Il secondo elemento simbolico ricorrente nell’opera di Soldini è la figura mitica del Minotauro. Lo chiami Guerriero o Testimone come nella sua scultura più nota, ineluttabilmente porta noi, figli della cultura occidentale, sulla spiaggia del Mito. Fabrizio Soldini prende atto che il Minotauro non è mai uscito dalla nostra scena artistica ed umana, ed anzi si pone oggi come limpida metafora delle nostre inquietudini , nuove ed antiche. Mentre si immerge nel caos, nell’Underground Coast to Coast, Soldini porta con sé tanto la «Drammaturgia del labirinto» del suo connazionale Friedrich Dürrenmatt quanto il sorprendente «Albero genealogico» del conterraneo Piero Bianconi. Là dove a Dürrenmatt non basta fare del Minotauro un altro se stesso da superare, esorcizzandone il tasso di mitica mostruosità. Ma cerca invece di immedesimarsi nel «tentativo impotente del Minotauro di capire a modo suo il Labirinto» dove è rinchiuso (7). In qualche modo si immerge nel mostro e nella sua mostruosità per capire la nostra, voglio dire di noi esseri umani. Piero Bianconi, scrittore e storico dell’arte noto per aver studiato tra gli altri il Lotto e Caravaggio, questa ricerca della mostruosità la allunga nel suo passato generazionale. «Per ritrovare e radici di me stesso e finalmente conoscermi e spiegarmi nel mio aggrovigliato essere» (8). Come a dire che la mostruosità (detto candidamente: «l’aggrovigliato essere») permea l’intera nostra storia collettiva e individuale. Ma Fabrizio Soldini ci dice che assume estrinsecazioni sempre nuove. E mentre ce lo dice – guardiamo bene i suoi quadri – chiede a se stesso e a noi quale rapporto, a parte la rima, abbia questa mostruosità con la felicità, o con la sua assenza. In sintesi: noi Minotauri del XXI secolo come stiamo nei nostri panni in questo Labirinto sempre più intricato?

 

     Bibliografia

(1) Goffredo Parise «Graffitisti», 1976, in «Artisti», Neri Pozza editore, Vicenza 1974.
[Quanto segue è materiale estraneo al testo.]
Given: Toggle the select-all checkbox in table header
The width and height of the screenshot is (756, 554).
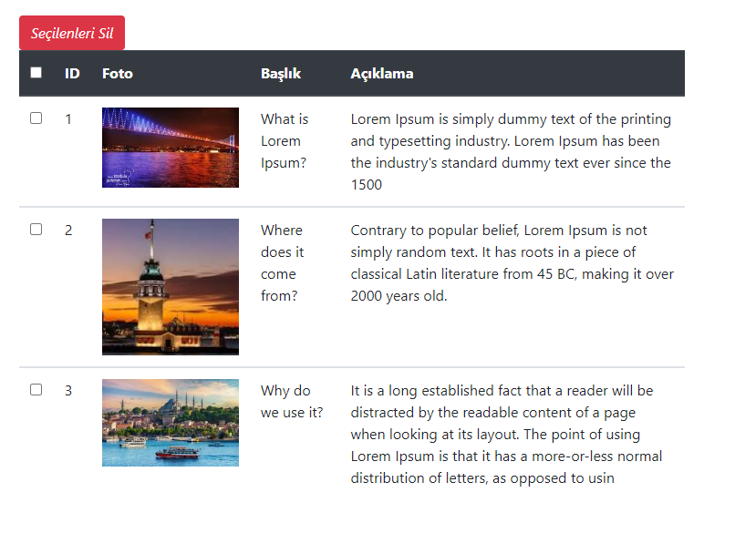Looking at the screenshot, I should click(36, 73).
(2) Agostino Ferrari, pittore, conferenza all’Università della Svizzera Italiana, facoltà di scienze della comunicazione, dicembre 2002.
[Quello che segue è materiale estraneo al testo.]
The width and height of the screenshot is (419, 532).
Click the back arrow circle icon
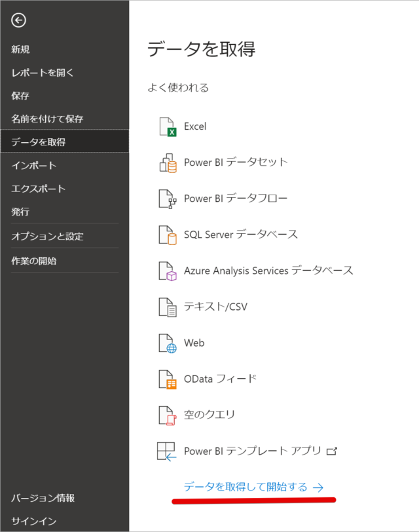tap(18, 20)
(3) La definizione è di Virgilio Gilardoni, storico e storico dell’arte, nel volume  «Il Romanico», ed. La Viscontea, Bellinzona 1976.
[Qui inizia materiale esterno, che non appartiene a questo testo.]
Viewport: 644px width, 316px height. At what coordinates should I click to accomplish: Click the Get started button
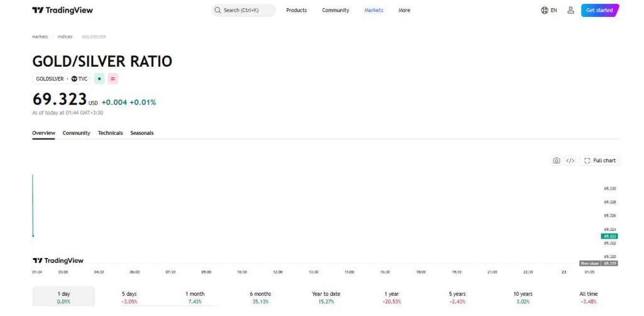coord(599,10)
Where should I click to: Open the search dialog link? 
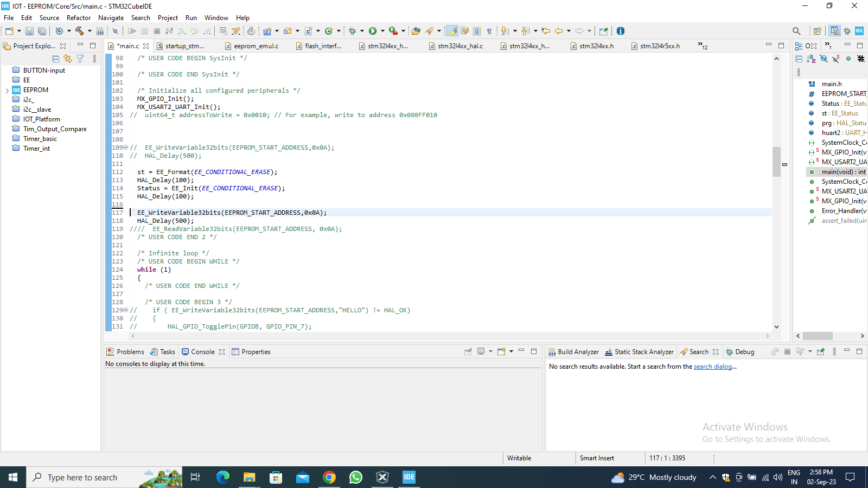click(713, 367)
(4) Renato Martinoni «Dizionario delle letterature svizzere», 1991, Armando Dadòeditore, Locarno.

(5) Lea Vergine «L’arte in trincea», Skira editore, Milano 1996.

(6) Intervista a Rammellzee a cura di Francesca Alinovi, «Flash Art» n.114 giugno 1983.

(7) Friedrich Dürrenmatt «Eclissi di luna, ed. Garzanti 1984.

(8) Piero Bianconi «Albero genealogico», Ed. Pantarei, Lugano 1970.